IntermissionIn How My Heart Sings, his fine biography of the great pianist Bill Evans, published in 1998, Peter Pettinger devotes only a handful of sentences to the months in the summer of 1961 following the death in a car accident of Scott LaFaro, the prodigiously gifted 25-year-old bassist in Evans’s trio. The fatal crash occurred late at night on a country road in upstate New York 10 days after the group had finished a lengthy and historic season at the Village Vanguard. So devasted was Evans that he did not play again for several months: a period in which he came second (behind Thelonious Monk) in the Down Beat critics’ poll, and third in the same magazine’s readers’ poll, which was won by Oscar Peterson. “I didn’t realise how it affected me straight away,” he told the critic Martin Williams. “Musically everything seemed to stop. I didn’t even play at home.”

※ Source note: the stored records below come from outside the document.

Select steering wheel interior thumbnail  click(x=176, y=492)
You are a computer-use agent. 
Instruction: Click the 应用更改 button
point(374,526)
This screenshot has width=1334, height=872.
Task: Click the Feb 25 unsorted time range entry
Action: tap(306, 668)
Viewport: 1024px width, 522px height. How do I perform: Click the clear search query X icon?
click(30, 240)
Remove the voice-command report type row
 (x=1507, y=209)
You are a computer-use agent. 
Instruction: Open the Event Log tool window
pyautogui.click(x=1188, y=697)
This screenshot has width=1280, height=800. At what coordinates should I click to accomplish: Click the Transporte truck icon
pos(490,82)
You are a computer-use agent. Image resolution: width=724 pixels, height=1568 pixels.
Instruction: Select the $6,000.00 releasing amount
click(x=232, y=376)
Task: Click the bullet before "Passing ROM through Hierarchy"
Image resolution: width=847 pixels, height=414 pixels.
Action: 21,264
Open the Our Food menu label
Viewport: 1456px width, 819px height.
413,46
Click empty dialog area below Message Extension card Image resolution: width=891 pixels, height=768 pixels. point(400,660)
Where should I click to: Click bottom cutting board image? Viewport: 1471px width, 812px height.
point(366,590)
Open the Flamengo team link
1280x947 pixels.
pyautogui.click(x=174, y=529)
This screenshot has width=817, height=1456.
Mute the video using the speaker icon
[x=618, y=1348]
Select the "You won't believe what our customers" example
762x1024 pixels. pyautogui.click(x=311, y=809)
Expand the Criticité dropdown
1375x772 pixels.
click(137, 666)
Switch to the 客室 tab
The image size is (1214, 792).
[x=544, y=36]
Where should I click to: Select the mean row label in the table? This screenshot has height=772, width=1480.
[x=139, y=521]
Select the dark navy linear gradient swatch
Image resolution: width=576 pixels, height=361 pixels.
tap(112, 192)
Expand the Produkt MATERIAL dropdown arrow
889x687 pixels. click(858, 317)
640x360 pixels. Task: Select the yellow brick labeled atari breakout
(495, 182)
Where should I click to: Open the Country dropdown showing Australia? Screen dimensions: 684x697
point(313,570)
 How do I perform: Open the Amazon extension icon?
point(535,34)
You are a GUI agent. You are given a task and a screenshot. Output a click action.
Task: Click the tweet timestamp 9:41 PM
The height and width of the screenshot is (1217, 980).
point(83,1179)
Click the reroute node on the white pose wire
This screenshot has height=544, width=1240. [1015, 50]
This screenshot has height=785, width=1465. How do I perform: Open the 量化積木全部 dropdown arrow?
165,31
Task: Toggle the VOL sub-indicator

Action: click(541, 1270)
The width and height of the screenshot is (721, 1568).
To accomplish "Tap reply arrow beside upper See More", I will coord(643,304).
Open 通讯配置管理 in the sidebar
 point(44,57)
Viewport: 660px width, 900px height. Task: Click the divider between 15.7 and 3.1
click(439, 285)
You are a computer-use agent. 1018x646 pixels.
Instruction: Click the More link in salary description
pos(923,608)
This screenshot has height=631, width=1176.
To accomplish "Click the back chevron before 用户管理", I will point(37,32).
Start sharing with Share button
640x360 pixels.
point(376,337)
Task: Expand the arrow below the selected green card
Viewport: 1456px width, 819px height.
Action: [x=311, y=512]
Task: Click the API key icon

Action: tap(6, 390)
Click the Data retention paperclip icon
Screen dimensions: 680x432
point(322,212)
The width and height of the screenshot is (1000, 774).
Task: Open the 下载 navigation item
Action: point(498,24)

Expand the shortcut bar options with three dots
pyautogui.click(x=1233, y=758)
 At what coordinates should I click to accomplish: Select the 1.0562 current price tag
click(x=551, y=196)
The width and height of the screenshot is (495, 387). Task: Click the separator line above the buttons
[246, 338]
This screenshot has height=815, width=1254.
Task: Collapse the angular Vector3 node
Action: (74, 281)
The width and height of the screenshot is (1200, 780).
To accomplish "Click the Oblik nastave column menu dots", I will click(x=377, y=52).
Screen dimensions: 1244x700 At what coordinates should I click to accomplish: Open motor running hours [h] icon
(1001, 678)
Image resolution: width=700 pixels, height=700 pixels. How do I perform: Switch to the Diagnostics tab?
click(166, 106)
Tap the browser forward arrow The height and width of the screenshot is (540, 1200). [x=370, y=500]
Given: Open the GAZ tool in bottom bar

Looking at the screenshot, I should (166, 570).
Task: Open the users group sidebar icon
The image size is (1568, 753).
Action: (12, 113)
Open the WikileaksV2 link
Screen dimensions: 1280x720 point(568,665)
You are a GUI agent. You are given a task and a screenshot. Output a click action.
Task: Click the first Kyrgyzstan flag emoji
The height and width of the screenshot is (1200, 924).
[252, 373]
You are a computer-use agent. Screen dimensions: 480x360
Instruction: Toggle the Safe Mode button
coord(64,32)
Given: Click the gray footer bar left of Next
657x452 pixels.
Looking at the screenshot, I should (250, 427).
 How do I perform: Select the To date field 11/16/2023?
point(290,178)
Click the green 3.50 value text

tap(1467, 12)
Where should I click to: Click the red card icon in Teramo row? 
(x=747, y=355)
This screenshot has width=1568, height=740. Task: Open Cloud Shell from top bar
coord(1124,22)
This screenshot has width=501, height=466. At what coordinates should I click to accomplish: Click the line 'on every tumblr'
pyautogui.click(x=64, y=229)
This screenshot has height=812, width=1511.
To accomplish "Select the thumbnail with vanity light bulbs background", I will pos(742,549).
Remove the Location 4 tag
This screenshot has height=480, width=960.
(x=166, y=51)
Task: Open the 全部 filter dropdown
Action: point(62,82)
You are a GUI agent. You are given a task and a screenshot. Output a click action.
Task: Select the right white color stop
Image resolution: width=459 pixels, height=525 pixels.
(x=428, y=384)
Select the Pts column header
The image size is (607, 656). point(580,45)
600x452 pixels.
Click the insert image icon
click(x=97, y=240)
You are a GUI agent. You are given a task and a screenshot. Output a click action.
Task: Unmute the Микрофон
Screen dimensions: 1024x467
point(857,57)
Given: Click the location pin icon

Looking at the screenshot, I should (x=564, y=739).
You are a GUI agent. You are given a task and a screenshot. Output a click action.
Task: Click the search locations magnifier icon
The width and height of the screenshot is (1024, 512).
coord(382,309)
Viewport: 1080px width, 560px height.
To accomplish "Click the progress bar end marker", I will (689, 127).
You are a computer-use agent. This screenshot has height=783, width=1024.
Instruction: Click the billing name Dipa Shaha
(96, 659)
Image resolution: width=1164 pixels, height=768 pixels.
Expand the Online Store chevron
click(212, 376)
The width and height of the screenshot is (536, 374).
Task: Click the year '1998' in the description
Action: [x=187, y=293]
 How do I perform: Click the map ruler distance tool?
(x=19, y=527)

In fact he retreated into the haven provided first by his brother, Harry Jr, in New York, and then by his father, Harry Sr, and mother, Mary, in Florida. There, his senses deadened by the tragedy and the sense of loss, he seems to have done little except play the odd game of golf with his father (a golf-course owner/manager)  as he waited for the anguish to recede. And it is this period that forms the subject of Intermission, a short novel by the young Welsh writer Owen Martell, just published in the UK by William Heinemann.

In probably the most daring fictionalisation/reimagining of a jazz musician’s life since Geoff Dyer’s But Beautiful, Martell views Evans’s period of withdrawal through the eyes of Harry Jr, Mary, and Harry Sr, interleaving memories of the pianist’s childhood in New Jersey with his relatives’ anxious, half-comprehending attempts to cushion the grief of a man whose distance from their world was exacerbated by the heroin addiction that began three years earlier during his time with the Miles Davis Sextet (a period during which he made a pivotal contribution to Kind of Blue) and would remain with him, on and off, until his death in 1980 at the age of 51. Evans slips in and out of the narrative like a ghost through unlit rooms: even to his family he is a fugitive figure, forever glimpsed sidelong and in shadow.

Martell, whose two previous novels were in the Welsh language, may have come to his subject through their common ethnicity: the pianist’s paternal ancestors were from Wales (his mother was born to immigrants from Ukraine). Occasionally the prose strains too hard for poetic effect but mostly it is suitably limpid and measured, while the author’s approach is consistently respectful of the self-appointed task of inventing the thoughts of real people. Sometimes the cadences recall those of Cormac McCarthy — particularly in the habit of concluding a paragraph with a verbless sentence — but with, of course, a far gentler attack.

A word should be spared for the elegant cover, by Suzanne Dean, which appropriates the format of Reid Miles’s design for the jacket of Freddie Hubbard’s 1962 Blue Note LP Hub Tones, applying it to a New York street photograph by the late Esther Bubley. It matches the tone of a quiet, perceptive study of a musician whose masterpieces exacted a cruel price.